03/05/11
(JIM)
Dr Julie Perrot
À l'heure où les effets délétères perturbateurs endocriniens du bisphénol A (BPA) sont sous feux de l'actualité, et ses effets neurotoxiques discutés, des auteurs des universités de Washington et d'Harvard, du Cincinnati Children's Hospital, et de Vancouver rapportent un cas clinique de forte exposition prénatale au BPA.
C'est l'histoire d'un bébé, suivi avec sa mère, pendant et après la grossesse au sein de la Health Outcomes and Measures of the Environment(HOME) study, vaste étude ayant suivi prospectivement une cohorte de naissance afin d'examiner les expositions environnementales in utero et néonatales, dont celle au BPA, et leur impact sanitaire, notamment neuro-comportemental, et les source d'exposition. Des dosages urinaires maternels du BPA et des phtalates étaient effectués vers 16 et 26 semaines de grossesse et dans les 24 heures suivant la naissance, ainsi que des dosages sanguins de cotinine et de plomb. Les données démographiques et celles intéressant le mode de vie étaient obtenues par questionnaires à 20 semaines de grossesse, à la naissance puis chaque année jusqu'aux 5 ans des enfants.

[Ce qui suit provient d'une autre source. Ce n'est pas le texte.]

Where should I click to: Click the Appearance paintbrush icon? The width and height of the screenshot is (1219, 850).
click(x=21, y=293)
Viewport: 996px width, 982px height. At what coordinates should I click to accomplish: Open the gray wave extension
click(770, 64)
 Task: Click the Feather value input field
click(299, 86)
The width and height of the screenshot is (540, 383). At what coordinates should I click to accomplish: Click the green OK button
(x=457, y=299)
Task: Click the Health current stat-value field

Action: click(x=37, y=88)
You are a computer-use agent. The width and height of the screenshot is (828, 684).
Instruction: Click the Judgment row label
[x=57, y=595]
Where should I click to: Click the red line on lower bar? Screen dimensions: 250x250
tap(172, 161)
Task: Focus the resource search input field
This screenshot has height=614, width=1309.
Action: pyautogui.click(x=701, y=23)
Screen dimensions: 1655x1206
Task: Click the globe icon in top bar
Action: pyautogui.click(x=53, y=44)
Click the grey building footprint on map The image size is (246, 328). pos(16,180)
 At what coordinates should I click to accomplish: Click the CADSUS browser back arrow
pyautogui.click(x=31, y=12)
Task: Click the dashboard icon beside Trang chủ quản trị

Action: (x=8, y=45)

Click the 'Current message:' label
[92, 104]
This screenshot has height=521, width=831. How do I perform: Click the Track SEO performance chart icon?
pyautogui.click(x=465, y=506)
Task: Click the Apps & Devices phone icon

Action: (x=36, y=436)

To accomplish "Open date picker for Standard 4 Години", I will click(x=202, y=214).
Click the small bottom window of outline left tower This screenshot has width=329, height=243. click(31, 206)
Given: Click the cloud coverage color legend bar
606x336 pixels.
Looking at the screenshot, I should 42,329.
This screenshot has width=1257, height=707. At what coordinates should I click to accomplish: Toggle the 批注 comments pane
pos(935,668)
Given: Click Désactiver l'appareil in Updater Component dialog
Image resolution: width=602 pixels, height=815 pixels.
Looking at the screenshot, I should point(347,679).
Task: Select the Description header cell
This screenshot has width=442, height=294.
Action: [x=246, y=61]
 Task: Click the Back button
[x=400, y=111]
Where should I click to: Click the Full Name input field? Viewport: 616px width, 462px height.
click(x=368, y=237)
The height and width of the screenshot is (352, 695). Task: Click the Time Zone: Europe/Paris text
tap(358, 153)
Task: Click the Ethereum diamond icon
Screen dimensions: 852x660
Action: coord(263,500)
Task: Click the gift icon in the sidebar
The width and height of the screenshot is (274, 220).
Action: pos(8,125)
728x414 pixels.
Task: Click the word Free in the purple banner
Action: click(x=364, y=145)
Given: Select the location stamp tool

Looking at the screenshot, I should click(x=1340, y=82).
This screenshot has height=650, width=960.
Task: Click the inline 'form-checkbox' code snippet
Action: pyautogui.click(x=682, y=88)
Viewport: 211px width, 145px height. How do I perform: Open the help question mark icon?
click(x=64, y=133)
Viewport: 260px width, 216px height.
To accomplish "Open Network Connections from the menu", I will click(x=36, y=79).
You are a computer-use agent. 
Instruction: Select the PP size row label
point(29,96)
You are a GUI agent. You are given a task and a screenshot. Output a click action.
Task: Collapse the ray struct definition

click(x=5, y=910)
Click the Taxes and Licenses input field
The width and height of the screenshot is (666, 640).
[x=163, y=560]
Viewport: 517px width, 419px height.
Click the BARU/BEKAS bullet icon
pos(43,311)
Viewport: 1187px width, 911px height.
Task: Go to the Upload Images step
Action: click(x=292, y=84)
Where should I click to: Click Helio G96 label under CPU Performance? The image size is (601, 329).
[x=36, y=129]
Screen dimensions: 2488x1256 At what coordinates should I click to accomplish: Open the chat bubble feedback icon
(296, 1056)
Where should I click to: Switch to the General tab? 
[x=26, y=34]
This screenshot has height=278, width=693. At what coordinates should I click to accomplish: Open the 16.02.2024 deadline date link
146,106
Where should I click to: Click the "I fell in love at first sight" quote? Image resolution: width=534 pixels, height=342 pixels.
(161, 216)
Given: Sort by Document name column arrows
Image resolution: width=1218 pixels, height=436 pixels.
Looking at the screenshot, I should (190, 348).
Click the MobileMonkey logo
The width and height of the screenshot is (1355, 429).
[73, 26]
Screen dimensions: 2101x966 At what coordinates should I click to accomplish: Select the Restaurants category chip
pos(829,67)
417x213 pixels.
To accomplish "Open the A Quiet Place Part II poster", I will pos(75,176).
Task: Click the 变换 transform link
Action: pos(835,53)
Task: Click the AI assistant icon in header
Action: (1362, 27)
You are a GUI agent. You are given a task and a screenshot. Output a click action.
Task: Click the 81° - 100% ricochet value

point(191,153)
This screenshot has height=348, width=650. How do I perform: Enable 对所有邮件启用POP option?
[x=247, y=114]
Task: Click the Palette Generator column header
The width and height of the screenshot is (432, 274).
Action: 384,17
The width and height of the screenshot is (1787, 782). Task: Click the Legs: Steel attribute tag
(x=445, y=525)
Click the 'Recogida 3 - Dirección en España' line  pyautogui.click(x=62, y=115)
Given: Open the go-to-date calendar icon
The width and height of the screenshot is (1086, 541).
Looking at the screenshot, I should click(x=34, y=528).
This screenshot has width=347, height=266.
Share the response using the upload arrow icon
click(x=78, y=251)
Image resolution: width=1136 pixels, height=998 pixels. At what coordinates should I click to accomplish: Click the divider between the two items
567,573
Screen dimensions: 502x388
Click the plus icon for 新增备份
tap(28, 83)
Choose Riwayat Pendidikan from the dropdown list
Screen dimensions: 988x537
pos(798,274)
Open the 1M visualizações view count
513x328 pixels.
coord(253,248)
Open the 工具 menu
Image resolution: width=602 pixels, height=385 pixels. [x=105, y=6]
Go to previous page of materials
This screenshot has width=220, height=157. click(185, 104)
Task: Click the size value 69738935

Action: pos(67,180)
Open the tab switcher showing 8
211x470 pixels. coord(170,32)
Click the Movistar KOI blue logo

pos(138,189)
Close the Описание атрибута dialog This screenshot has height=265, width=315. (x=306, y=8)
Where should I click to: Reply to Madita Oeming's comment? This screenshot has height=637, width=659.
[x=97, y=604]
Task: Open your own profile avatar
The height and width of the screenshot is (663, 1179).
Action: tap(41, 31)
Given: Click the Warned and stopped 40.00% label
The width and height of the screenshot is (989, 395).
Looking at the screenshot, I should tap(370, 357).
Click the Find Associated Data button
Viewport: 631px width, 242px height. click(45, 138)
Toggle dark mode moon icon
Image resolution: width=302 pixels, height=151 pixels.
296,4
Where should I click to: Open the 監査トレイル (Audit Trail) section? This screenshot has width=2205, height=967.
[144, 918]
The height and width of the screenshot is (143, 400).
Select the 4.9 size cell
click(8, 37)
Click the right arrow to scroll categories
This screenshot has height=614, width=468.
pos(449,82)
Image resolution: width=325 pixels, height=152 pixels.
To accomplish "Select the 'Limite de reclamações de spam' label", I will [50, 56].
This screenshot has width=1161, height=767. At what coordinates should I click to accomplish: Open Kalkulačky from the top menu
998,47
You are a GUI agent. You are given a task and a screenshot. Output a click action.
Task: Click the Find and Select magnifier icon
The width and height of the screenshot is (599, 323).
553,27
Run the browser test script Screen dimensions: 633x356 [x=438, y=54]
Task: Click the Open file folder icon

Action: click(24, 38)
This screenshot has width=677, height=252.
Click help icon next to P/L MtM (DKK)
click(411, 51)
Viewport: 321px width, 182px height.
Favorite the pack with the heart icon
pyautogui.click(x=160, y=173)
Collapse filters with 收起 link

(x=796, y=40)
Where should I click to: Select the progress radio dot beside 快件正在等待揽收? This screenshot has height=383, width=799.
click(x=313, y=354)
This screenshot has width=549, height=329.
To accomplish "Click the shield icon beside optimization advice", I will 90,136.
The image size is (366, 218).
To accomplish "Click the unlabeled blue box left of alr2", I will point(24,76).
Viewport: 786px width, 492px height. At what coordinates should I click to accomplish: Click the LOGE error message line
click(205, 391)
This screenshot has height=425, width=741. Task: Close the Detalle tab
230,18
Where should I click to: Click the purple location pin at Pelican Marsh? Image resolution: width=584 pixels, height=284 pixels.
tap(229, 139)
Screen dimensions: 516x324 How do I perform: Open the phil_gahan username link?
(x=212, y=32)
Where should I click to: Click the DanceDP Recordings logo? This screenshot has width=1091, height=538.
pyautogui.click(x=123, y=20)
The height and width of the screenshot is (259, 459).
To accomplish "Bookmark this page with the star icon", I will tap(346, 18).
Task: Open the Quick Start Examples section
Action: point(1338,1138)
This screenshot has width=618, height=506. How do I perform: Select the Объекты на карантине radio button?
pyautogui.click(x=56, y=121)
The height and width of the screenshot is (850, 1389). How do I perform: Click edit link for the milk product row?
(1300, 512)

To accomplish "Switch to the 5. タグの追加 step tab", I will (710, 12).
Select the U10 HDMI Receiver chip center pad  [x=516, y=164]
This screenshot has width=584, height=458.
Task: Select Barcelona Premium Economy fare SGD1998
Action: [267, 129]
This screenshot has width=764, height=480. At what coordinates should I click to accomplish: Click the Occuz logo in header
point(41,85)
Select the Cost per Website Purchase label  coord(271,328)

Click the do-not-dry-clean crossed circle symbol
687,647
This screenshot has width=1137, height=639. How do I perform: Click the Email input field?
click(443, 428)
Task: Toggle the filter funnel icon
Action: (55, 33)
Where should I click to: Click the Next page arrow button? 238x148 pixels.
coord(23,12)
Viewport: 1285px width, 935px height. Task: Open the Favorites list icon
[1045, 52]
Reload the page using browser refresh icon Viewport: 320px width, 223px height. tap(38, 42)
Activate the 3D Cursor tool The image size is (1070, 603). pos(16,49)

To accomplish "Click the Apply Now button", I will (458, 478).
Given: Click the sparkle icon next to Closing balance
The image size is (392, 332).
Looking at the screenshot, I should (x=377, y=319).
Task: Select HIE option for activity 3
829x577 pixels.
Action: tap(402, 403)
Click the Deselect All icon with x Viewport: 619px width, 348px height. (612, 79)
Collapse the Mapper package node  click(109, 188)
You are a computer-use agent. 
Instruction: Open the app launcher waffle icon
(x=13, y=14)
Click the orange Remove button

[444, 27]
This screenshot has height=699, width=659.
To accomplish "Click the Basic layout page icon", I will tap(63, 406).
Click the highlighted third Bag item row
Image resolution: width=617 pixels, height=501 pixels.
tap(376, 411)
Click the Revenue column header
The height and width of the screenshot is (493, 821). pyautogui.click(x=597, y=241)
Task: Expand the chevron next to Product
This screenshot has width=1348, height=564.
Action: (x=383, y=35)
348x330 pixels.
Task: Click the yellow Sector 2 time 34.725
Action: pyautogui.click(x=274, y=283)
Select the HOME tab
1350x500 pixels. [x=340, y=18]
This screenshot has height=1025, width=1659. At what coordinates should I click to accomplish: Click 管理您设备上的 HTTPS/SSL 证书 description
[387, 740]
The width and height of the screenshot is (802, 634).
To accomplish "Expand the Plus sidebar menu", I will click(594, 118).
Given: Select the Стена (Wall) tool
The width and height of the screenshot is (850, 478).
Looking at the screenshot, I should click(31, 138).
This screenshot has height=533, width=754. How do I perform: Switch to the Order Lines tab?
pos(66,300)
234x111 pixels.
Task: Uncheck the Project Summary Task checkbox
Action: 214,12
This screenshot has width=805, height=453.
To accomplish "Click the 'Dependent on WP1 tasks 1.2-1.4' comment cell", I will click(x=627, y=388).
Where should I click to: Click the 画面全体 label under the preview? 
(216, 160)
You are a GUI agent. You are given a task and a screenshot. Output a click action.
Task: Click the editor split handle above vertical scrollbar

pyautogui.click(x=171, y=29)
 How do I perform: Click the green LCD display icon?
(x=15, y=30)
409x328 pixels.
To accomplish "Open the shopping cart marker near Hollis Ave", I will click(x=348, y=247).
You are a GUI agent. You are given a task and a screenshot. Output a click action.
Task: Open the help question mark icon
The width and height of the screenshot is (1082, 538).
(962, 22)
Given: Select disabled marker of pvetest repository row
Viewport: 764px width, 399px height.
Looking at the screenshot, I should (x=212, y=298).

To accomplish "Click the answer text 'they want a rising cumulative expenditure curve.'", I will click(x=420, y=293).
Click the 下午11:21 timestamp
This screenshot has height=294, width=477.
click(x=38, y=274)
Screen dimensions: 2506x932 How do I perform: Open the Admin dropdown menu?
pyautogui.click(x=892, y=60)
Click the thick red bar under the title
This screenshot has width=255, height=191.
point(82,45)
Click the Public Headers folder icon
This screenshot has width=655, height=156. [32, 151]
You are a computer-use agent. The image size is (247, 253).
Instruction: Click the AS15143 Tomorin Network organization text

L'évaluation neurocomportementale des enfants était effectuée à la naissance, à 1 mois, puis annuellement de l'âge de 1 an à 5 ans, en s'appuyant sur une batterie de tests, notamment le Neonatal intensive care unit Network Neurobehavioral Scale(NNNS).
La mère de l'enfant dont il s'agit ici a eu à 27 semaines de grossesse la concentration urinaire de BPA la plus forte de la cohorte, soit 583 µg/g de créatinine. Parmi les 1 100 échantillons urinaires des 389 participantes la médiane de concentration urinaire de BPA était très inférieure : de 2 µg/g de créatinine. Il ne s'agit pas d'une erreur, une double vérification au National Environmental Health Laboratorydes CDC d'Atlanta confirme le résultat. Les concentrations urinaires de BPA des deux autres dosages effectués se situent, à 16 semaines de grossesse et à la naissance, respectivement aux 84e et 49e percentiles (4,1 et 1,9 µg/g) ; les taux sanguins de plomb et les concentrations urinaires de phtalates étaient entre le 25e et le 84e percentiles, et les taux sanguins de cotinine ne témoignaient pas d'un tabagisme actif.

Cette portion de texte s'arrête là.